── SELECTED TEXT

Much like Suleika's situation, I too had went through similar treatments with chemotherapy, radiation and eventually a bone marrow transplant in 2009. I wrote about it regularly. The daily blog posts kept me somewhat sane as I tried to focus myself on the positive sides of being stricken with something that wasn't supposed to happen to me. I tried to seem witty and even comical at times to maintain an "I can deal with this" attitude. I'm a decent writer. An artist. A designer. A husband. A brother. And a son. I treated people with respect. I paid my bills on time. I kept my mowing lines straight. I didn't sing in the shower, but I sang in my truck. I played guitar. I signaled my intentions when driving. I played with my dogs and helped my neighbors when they needed it. Who did I piss off in a past life to deserve this? Six years later, I still often wonder.
During the Spring of 2009, the post-diagnosis war began. It's the war that took place behind the curtain. The war I didn't write about. I didn't know it at the time, but this was the time that would forever change who I was as a person. With each visit to hospitals, local clinics and Universities, my once strong mental health foundation began to slowly crumble. Not only was I fighting for my survival physically, I was fighting to keep my emotional state from completely unraveling. And I was failing. I put on a brave face to my friends and some of my family. They'd ask how I was. I'd tell them I was hanging in there. The reality was the polar opposite. I was scared. I was afraid I was going to die. Alone. I was afraid that my wife and my family would have to plan my funeral. I was afraid that I wouldn't get to do all the things I wanted to do, before my actual time came. I had no idea what those things were, but I knew I wanted the chance to find out. Others I knew who had been diagnosed with Leukemia were falling victim too soon. I often talked with Steve and Alison, a couple I got to know in South Africa. Steve had been diagnosed around the same time as myself. It didn't end well for them. I watched certain people from my almost daily infusion lab visits vanish. I also connected with a man named Daniel from Romania. He fought hard for two straight years before dying in 2012. These thoughts swallowed me from hour to hour. If they can't make it through this, how can I? I didn't want to die. I was not ready. My friend Damon and his family came to see me a few times in the hospital. He was a Leukemia survivor. Looking at him gave me hope. Even if it was only a glimmer.

────

- WHAT YOU NEED TO DO
#1 Please list every person the leukemia account mentions by name.
#2 Answer these from the leukemia account:
(a) In what year did the writer have a bone marrow transplant?
(b) Where did the writer get to know Steve and Alison?
(c) In what year did Daniel die?
#3 Return the stretch of the leukemia account from "Much like Suleika's" through "still often wonder.".
These lines come from a different source than the leukemia account.

── SOURCE DATA

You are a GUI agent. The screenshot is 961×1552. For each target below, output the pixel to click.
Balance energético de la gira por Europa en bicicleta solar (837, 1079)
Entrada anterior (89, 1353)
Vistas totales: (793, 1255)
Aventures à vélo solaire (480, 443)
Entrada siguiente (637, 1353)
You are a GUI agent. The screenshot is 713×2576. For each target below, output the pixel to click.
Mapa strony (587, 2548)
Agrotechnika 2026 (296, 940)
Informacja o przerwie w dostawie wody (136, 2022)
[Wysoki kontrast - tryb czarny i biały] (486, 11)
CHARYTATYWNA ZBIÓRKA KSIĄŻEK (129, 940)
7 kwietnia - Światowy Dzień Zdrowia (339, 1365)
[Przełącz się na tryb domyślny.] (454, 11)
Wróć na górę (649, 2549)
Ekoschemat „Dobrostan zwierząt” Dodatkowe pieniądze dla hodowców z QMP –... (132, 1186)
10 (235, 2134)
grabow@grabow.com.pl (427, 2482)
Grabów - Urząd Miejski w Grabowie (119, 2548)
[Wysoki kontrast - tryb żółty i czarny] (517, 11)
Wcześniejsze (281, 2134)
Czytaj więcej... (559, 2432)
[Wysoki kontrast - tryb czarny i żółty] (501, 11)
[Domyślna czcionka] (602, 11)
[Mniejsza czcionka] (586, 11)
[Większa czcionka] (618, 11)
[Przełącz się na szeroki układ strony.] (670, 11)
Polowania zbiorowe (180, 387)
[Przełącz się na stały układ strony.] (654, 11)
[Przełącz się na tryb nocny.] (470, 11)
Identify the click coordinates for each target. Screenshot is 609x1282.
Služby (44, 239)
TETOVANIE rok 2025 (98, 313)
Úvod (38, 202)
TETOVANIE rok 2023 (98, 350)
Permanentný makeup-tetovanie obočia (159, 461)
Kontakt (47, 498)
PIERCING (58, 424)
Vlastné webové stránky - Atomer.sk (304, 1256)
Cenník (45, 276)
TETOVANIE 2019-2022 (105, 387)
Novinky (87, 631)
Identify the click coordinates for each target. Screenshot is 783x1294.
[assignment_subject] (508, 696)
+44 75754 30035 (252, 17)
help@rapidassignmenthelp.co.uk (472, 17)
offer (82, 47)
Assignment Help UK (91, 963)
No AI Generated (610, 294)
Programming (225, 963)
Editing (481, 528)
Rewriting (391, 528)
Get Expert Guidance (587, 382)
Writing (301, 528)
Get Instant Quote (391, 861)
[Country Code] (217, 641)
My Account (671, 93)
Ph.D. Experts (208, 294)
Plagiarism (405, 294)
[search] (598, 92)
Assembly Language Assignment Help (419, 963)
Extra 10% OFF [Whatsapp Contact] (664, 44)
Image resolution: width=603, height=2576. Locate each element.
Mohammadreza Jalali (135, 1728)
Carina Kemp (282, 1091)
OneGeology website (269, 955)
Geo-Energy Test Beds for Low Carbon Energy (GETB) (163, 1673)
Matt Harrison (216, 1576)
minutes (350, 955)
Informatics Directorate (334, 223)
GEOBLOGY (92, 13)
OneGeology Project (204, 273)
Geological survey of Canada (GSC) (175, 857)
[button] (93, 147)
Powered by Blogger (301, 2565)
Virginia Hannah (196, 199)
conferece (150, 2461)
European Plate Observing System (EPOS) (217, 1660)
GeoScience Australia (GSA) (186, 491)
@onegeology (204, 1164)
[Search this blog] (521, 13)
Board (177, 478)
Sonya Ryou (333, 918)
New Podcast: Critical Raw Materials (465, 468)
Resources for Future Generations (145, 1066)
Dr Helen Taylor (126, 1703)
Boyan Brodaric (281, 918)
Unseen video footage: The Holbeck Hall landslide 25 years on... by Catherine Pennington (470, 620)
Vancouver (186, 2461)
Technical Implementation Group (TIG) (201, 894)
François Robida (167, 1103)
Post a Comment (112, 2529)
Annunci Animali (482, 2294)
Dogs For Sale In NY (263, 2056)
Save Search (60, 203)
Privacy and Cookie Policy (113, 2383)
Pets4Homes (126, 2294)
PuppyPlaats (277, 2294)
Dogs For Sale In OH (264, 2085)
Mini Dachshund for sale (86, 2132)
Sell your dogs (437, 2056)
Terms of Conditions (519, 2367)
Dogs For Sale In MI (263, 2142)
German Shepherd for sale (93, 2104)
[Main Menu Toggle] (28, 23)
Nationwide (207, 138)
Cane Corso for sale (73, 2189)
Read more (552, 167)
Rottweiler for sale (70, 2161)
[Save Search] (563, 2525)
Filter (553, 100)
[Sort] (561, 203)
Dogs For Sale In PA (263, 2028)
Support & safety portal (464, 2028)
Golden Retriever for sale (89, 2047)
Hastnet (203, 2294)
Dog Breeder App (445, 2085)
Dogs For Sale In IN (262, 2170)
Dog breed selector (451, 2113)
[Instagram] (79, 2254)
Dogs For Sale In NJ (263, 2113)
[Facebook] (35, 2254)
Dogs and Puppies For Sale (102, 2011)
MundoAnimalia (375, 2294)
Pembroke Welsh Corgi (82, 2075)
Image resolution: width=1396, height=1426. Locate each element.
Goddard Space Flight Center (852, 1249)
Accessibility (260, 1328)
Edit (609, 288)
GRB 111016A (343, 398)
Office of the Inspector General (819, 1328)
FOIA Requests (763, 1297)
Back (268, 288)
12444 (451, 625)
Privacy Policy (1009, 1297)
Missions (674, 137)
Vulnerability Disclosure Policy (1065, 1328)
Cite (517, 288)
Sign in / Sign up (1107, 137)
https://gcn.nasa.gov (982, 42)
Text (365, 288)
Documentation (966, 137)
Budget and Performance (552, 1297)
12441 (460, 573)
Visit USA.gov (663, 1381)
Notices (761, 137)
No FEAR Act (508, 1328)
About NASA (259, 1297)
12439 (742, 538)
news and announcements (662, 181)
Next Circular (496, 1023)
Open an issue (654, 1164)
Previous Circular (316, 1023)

────

- RESPONSES
#1 Suleika, Steve, Alison, Daniel, Damon

#2
(a) 2009
(b) South Africa
(c) 2012

#3
Much like Suleika's situation, I too had went through similar treatments with chemotherapy, radiation and eventually a bone marrow transplant in 2009. I wrote about it regularly. The daily blog posts kept me somewhat sane as I tried to focus myself on the positive sides of being stricken with something that wasn't supposed to happen to me. I tried to seem witty and even comical at times to maintain an "I can deal with this" attitude. I'm a decent writer. An artist. A designer. A husband. A brother. And a son. I treated people with respect. I paid my bills on time. I kept my mowing lines straight. I didn't sing in the shower, but I sang in my truck. I played guitar. I signaled my intentions when driving. I played with my dogs and helped my neighbors when they needed it. Who did I piss off in a past life to deserve this? Six years later, I still often wonder.